Creating a service in Linux is a pretty simple task. You really just add execution privileges to the shell script, drop it into the /etc/init.d folder, and then invoke a series of commands. The code for the service that installs the OpenPegasus (version 2.11.0 used) CIMOM with the bundled QLogic CIM Provider binaries is listed as follows:

#!/bin/sh

# chkconfig: 2345 55 10
# description:My service
# processname:myservice

usage() {
        echo "service myservice {start|stop|status|"
        exit 0
}

export PEGASUS_ROOT=/opt/pegasus2.11.0
export PEGASUS_HOME=$PEGASUS_ROOT
export LD_LIBRARY_PATH=$LD_LIBRARY_PATH:$PEGASUS_ROOT/lib
export PEGASUS_PLATFORM=LINUX_IX86_GNU
export PATH=$PATH:$PEGASUS_ROOT/bin
export PEGASUS_HAS_SSL=yes

case $1 in

	start) $PEGASUS_ROOT/bin/cimserver
		;;
	stop) $PEGASUS_ROOT/bin/cimserver -s
		;;
	status) if [ `pidof $PEGASUS_ROOT/bin/cimserver` ]; then
			echo "Running"
		else
			echo "Not running"
		fi
		;;
	*) usage
		;;
esac

Explanation:

We start off with the usual shebang followed by the path to the “sh” executable (#!/bin/sh). The following lines are quite interesting, and worth explaining in a bit more detail. The # chkconfig 2345 90 10 line merely informs the OS that we want this service script to be activated for Linux Run Levels 2,3,4 and 5. Check out “Linux Run Levels” for more information on Run Levels in Linux. The parameter 90 refers to the priority to be assigned for service startup (we usually want this to be a moderately high value) while the last parameter 10 refers to the service stop priority (this can be a moderately low value). The specific values for this parameter will depend on your service’s usage patterns. The #description line is optional, and is used to give a descriptive name to the service. The #processname line is the name that you will use for your service, and is usually the same as your script name.

The rest of the logic is pretty simple: I want to support three options – start, stop, and status. For this purpose, I export the relevant environment variables in this script itself so that it does not pollute any other namespace (you could export them in ~/.profile, or ~/.bash_profile, or ~/.bashrc for instance if you want them to be globally available).

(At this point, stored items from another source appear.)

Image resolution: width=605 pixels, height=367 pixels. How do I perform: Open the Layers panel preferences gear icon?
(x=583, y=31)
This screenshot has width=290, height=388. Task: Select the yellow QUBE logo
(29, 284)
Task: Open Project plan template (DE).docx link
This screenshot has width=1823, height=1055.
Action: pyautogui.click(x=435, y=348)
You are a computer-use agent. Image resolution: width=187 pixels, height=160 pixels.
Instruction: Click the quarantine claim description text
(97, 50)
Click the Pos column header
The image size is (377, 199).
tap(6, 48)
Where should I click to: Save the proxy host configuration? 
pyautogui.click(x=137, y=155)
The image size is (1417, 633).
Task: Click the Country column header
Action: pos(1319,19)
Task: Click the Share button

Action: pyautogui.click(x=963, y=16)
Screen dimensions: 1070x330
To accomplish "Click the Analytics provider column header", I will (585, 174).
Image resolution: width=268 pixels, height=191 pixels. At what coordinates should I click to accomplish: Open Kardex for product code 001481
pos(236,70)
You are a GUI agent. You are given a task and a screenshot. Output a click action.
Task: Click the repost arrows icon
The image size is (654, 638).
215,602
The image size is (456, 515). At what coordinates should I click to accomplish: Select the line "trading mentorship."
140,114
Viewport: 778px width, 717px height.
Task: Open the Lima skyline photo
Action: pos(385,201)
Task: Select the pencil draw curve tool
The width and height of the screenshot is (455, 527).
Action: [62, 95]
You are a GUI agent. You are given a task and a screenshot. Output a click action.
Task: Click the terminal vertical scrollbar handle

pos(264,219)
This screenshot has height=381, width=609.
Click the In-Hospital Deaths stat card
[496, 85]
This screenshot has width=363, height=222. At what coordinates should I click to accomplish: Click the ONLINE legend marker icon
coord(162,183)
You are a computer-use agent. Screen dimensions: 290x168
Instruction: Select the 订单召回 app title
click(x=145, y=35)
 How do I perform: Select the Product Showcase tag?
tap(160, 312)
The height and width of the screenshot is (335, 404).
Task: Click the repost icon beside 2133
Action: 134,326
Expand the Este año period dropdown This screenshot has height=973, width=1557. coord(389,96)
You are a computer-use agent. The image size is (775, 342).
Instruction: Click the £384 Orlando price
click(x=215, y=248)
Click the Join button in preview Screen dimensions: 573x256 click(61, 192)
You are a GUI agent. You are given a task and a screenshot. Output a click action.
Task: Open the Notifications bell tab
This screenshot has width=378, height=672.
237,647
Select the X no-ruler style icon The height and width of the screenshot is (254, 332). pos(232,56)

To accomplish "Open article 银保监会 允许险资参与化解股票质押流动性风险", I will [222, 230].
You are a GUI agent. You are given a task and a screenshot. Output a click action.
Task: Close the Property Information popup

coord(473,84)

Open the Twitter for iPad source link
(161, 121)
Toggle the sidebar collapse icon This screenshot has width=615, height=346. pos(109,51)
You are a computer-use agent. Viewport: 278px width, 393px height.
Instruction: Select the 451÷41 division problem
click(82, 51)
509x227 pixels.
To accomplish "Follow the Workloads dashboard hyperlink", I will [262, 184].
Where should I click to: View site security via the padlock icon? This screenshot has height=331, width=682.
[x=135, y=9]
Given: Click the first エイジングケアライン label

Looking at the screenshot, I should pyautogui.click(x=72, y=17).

Then I merely put the logic to start/stop/query the cimserver executable, which is the executable that actually represents the OpenPegasus CIMOM. The core logic of this service script is the command pidof $PEGASUS_ROOT/bin/cimserver, which returns the PID of the specified executable in the current environment.

To install this script as a service, the following commands are performed:

#cp myservice /etc.init.d
#chmod +x myservice
#chkconfig --add myservice
#chkconfig --level 2345 myservice on

The #chkconfig –add myservice is the command that actually adds your script as a Linux service. For this, the script must be executable (chmod +x might be too permissive, feel free to choose a lower level of execution permission), and must be present in /etc/init.d (or at least a soft-link created to the file in this directory). Then, finally, the #chkconfig –level 2345 myservice on command makes your service automatically start with system boot-up. This ensures that your service is always on so long as your Linux box is up. Neat!

But what happens if the service crashes while the machine is still up? It certainly will not restart itself. For this purpose, I decided to add a service watchdog for “myservice”, as shown in the following section.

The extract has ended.